Ох, не задевали бы Вы нашей боли, нашего горя походя, пока мы ещё живы. Я пробовал написать роман о Днепровском плацдарме — не могу: страшно, даже сейчас страшно, и сердце останавливается, и головные боли мучают. Может, я не обладаю тем мужеством, которое необходимо, чтоб писать обо всём, как иные закалённые, несгибаемые воины! […]

(Адресат не установлен)

[…] Вот до чего мы дожили, изолгались, одубели! И кто это всё охранял, глаза закрывал народу, стращал, сажал, учинял расправы? Кто такие эти цепные кобели? Какие у них погоны? Где они и у кого учились? И доучились, что не замечают, что кушают, отдыхают, живут отдельно от народа и считают это нормальным делом. Вы на фронте, будучи генералом, кушали, конечно, из солдатских кухонь, а вот я видел, что даже Ванька-взводный и тот норовил и жрать, и жить от солдата отдельно, но, увы, быстро понимал, что у него не получится, хотя он и «генерал» на передовой, да не «из тех», и быстро с голоду загнётся или попросту погибнет — от усталости и задёрганности.

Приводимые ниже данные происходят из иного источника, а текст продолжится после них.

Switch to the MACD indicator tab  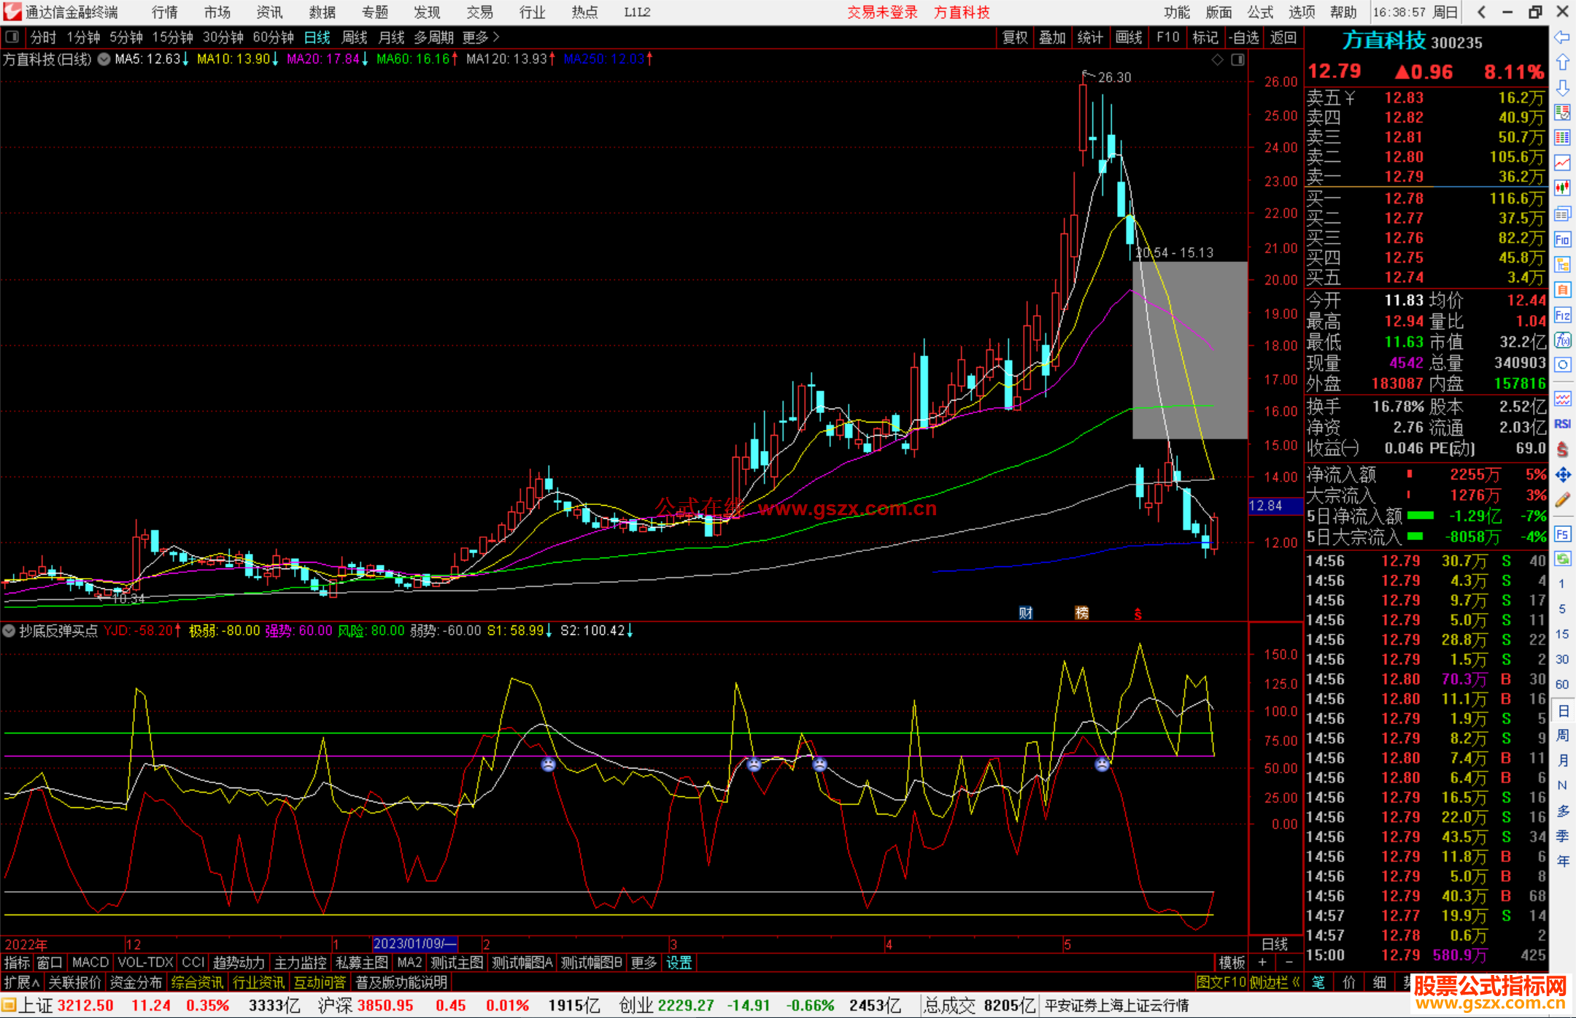pyautogui.click(x=90, y=963)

Не надо лгать себе, Илья Григорьевич! Хотя бы себе! Трудно Вам согласиться со мной, но советская военщина — самая оголтелая, самая трусливая, самая подлая, самая тупая из всех, какие были до неё на свете. Это она «победила» 1:10! Это она сбросала наш народ, как солому, в огонь — и России не стало, нет и русского народа. То, что было Россией, именуется ныне Нечерноземьем, и всё это заросло бурьяном, а остатки нашего народа убежали в город и превратились в шпану, из деревни ушедшую и в город не пришедшую.

Сколько потеряли народа в войну-то? Знаете ведь и помните. Страшно называть истинную цифру, правда? Если назвать, то вместо парадного картуза надо надевать схиму, становиться в День Победы на колени посреди России и просить у своего народа прощение за бездарно «выигранную» войну, в которой врага завалили трупами, утопили в русской крови. Не случайно ведь в Подольске, в архиве, один из главных пунктов «правил» гласит: «Не выписывать компрометирующих сведений о командирах Совармии».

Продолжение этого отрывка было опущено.